Hier findest du – kurz zusammengefasst – alle Merkmale, auf die du vor, während oder nach einer Futterumstellung achten solltest

– Achte auf den Kotabsatz und Verhaltensauffälligkeiten deiner Fellnase, um mögliche Unverträglichkeiten oder Krankheiten schnellstmöglich zu entdecken.
– Sind die Symptome, die deinen Hund quälen, tatsächlich auf eine Futterunverträglichkeit zurückzuführen? Wenn ja, auf welche Bestandteile reagiert dein Liebling?

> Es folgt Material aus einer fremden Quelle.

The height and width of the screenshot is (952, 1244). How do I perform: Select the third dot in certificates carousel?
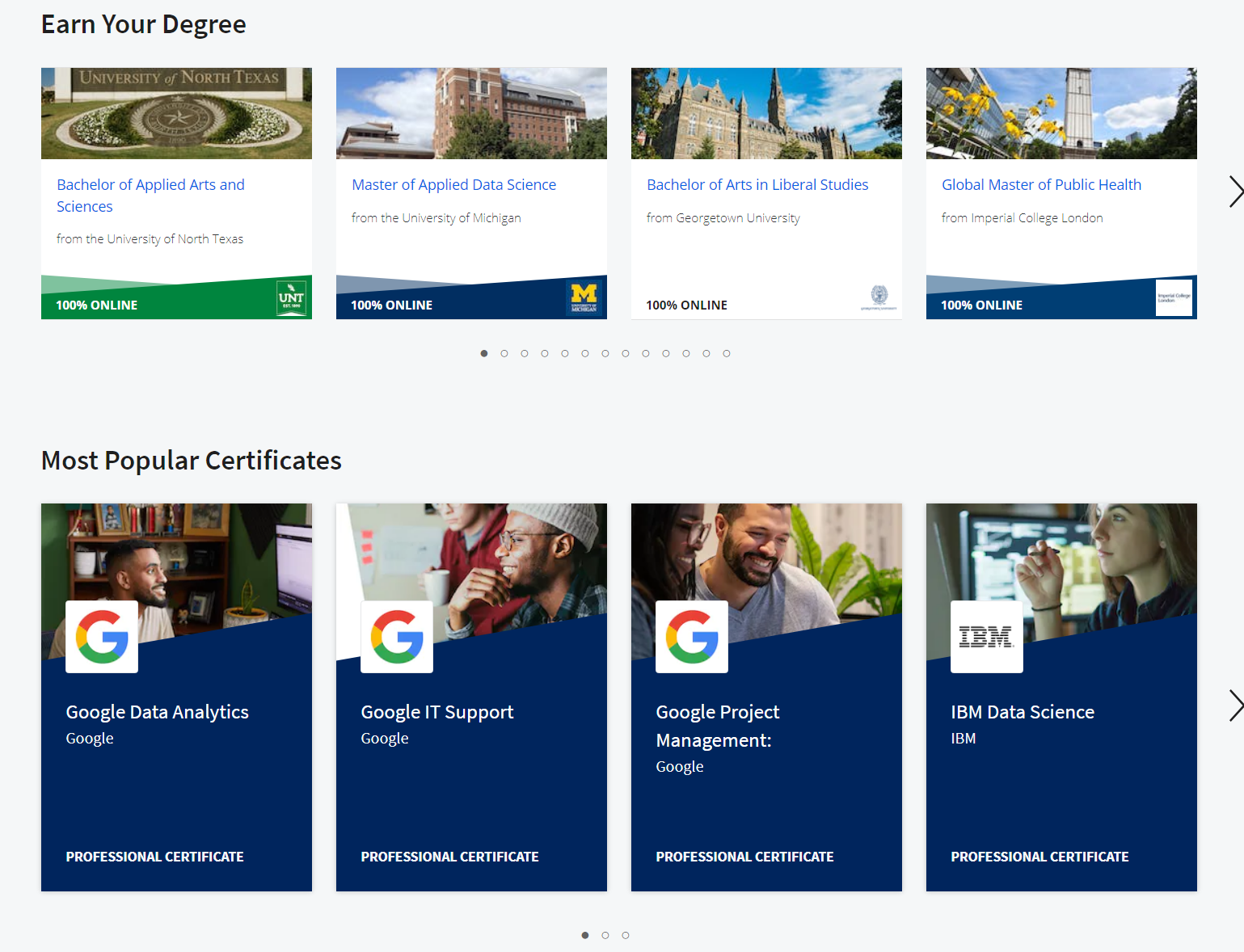(x=625, y=935)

– Verzichte im neuen Futter auf alle Bestandteile, die deinem Hund nicht bekommen und achte auf eine gute Qualität.
– Gehe die Futterumstellung langsam an und lasse deinem Hund genug Zeit, um sich an das Unbekannte zu gewöhnen. Plane genug Zeit für die Umstellung ein, damit du die Eingewöhnungsphase verlängern kannst, wenn nötig.